» TRY IT
Filter the data below, keeping only lines that contain "selector".

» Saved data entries
----

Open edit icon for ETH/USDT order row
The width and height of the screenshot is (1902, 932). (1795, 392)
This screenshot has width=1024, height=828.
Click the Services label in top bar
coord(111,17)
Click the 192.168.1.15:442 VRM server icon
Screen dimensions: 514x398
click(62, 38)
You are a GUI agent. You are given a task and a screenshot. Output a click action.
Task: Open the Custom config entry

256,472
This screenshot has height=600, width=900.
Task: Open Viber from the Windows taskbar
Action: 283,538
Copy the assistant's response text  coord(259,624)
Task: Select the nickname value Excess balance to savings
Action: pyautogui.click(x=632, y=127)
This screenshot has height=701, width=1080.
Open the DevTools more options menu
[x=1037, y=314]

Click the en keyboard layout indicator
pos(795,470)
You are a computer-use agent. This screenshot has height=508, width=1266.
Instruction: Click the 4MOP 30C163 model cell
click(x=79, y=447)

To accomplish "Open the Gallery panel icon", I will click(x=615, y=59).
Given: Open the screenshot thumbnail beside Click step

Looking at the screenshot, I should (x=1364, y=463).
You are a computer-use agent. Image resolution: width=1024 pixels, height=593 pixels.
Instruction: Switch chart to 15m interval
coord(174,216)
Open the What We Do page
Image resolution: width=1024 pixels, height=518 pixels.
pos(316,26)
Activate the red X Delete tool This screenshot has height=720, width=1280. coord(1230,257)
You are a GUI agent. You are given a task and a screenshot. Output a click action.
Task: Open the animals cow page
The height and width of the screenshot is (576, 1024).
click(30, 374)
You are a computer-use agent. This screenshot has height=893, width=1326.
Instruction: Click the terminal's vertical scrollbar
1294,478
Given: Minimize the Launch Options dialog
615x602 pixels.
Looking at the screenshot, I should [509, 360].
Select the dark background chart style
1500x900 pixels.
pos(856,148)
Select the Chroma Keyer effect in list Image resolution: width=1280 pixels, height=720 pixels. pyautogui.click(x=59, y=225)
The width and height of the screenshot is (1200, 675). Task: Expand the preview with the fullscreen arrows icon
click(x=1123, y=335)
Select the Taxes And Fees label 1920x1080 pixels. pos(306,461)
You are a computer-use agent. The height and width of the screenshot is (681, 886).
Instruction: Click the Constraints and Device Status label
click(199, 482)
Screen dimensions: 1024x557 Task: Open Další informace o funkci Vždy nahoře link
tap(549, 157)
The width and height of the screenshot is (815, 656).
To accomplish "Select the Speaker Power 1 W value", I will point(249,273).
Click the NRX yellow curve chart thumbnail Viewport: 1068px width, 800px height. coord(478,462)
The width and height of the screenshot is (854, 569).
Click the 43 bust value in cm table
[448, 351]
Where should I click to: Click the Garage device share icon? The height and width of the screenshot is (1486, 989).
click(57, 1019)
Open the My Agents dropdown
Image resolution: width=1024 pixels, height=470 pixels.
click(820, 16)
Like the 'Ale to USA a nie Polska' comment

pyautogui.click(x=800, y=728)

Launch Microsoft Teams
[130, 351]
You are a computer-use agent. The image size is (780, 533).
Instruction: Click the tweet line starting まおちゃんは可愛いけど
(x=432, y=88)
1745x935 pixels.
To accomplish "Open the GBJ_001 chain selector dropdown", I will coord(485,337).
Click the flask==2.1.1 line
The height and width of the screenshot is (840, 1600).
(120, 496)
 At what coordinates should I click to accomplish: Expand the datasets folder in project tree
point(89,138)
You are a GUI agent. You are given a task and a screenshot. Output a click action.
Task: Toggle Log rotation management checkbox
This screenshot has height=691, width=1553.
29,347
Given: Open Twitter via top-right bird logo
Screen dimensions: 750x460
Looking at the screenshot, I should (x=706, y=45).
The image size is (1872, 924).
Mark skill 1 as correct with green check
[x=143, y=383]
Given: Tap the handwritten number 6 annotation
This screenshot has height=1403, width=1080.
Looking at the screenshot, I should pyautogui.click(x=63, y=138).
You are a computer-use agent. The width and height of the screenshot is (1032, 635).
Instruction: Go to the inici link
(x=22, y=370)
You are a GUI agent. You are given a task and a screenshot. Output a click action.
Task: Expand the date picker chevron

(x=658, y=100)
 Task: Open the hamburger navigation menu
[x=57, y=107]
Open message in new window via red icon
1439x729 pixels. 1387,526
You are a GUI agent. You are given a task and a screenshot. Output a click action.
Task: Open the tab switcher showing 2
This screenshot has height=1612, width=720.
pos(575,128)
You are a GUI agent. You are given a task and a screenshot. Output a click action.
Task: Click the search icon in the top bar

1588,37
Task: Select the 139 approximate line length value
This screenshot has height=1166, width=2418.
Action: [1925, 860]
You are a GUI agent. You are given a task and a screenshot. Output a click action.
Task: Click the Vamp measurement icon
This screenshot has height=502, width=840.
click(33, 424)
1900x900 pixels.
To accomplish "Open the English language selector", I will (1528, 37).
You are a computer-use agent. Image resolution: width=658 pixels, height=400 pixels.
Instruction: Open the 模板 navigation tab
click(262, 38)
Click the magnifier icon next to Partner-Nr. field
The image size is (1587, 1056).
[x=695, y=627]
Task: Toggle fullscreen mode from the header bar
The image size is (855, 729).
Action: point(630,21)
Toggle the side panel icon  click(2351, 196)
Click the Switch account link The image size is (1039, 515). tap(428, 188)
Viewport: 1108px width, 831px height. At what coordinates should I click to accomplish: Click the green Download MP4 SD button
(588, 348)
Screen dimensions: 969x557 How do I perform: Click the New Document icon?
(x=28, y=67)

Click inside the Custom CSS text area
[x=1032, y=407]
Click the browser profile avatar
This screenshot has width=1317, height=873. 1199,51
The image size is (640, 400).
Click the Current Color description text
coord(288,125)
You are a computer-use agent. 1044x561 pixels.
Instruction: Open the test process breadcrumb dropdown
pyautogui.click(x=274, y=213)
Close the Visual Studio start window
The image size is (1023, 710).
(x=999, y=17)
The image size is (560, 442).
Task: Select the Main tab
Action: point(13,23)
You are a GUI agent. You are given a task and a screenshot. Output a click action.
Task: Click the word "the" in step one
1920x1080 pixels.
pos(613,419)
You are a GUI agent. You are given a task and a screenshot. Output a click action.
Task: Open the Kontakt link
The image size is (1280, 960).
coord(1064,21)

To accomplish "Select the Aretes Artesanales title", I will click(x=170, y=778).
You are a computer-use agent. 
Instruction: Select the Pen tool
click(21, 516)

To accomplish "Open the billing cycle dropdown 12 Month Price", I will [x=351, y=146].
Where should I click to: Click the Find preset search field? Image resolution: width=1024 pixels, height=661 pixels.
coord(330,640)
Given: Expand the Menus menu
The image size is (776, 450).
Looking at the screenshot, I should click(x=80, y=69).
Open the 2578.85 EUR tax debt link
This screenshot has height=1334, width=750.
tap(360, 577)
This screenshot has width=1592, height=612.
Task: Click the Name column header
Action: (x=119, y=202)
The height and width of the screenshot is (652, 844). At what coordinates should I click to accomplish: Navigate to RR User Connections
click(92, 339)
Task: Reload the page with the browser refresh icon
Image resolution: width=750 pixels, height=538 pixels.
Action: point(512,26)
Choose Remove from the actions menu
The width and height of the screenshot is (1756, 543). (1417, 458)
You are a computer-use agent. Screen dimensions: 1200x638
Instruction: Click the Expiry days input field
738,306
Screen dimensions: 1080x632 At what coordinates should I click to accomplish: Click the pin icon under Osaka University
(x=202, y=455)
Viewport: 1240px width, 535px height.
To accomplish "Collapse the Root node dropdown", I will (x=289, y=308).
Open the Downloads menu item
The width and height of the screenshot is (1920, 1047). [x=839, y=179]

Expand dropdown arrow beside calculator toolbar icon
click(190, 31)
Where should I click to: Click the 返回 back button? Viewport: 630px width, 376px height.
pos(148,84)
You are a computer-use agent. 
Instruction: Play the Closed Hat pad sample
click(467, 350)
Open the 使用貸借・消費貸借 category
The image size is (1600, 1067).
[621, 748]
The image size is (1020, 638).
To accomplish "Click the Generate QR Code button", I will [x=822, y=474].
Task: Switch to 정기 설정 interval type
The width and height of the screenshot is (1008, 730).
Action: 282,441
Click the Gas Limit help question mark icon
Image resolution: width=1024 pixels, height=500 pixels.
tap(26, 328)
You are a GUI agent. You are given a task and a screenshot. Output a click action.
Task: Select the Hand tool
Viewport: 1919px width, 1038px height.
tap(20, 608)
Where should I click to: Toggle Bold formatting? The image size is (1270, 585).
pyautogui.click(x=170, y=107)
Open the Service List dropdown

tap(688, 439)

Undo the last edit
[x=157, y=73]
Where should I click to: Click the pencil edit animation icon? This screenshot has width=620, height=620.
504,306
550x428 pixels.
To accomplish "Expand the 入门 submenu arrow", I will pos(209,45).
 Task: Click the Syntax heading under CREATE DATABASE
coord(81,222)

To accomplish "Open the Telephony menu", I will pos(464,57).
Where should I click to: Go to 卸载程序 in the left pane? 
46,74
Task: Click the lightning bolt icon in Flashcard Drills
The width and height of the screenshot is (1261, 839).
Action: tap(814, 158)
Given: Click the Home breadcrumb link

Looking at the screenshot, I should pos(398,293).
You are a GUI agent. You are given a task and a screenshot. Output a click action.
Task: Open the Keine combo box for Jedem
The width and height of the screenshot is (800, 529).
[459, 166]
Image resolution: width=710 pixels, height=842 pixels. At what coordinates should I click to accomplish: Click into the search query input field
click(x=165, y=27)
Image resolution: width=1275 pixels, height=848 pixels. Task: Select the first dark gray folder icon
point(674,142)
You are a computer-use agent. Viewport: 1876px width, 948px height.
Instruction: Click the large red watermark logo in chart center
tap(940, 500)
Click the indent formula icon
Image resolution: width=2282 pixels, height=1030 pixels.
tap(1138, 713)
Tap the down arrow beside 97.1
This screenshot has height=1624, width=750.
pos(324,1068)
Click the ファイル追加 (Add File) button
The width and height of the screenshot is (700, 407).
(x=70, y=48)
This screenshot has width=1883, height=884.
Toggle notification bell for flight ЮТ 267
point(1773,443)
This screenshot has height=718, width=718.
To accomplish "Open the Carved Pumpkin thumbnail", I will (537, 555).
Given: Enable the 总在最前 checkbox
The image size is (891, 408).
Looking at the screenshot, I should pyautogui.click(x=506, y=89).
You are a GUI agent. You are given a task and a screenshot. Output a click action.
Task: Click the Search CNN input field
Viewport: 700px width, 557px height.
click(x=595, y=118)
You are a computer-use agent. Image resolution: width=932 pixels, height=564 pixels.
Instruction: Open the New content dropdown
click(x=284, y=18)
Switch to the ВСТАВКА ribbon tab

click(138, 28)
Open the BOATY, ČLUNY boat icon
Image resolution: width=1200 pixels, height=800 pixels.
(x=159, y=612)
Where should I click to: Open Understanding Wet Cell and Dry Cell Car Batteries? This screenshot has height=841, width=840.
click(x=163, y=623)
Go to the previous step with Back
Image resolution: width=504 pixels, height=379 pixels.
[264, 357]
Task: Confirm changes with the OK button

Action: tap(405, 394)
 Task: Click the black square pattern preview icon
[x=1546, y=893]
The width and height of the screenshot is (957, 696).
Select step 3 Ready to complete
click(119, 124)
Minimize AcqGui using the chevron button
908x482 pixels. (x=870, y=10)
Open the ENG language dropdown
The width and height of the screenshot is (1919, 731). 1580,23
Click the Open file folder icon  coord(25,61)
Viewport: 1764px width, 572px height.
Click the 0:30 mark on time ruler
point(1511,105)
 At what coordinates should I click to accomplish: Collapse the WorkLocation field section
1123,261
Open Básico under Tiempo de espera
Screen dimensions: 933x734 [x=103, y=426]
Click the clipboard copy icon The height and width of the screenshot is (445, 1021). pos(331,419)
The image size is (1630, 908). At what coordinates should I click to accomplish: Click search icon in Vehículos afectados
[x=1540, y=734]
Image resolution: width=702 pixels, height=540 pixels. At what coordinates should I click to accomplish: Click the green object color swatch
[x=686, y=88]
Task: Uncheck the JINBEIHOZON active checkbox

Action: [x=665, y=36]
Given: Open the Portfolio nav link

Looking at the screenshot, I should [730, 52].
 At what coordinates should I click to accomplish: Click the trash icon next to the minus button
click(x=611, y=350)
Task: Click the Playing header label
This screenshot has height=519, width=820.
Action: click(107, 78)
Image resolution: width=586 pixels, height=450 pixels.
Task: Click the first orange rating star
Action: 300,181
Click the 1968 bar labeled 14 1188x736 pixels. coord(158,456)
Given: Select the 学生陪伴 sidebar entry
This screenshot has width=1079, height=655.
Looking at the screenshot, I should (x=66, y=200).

----

» WRITTEN RESPONSE
To accomplish "Open the GBJ_001 chain selector dropdown", I will coord(485,337).
To accomplish "Open the English language selector", I will (1528, 37).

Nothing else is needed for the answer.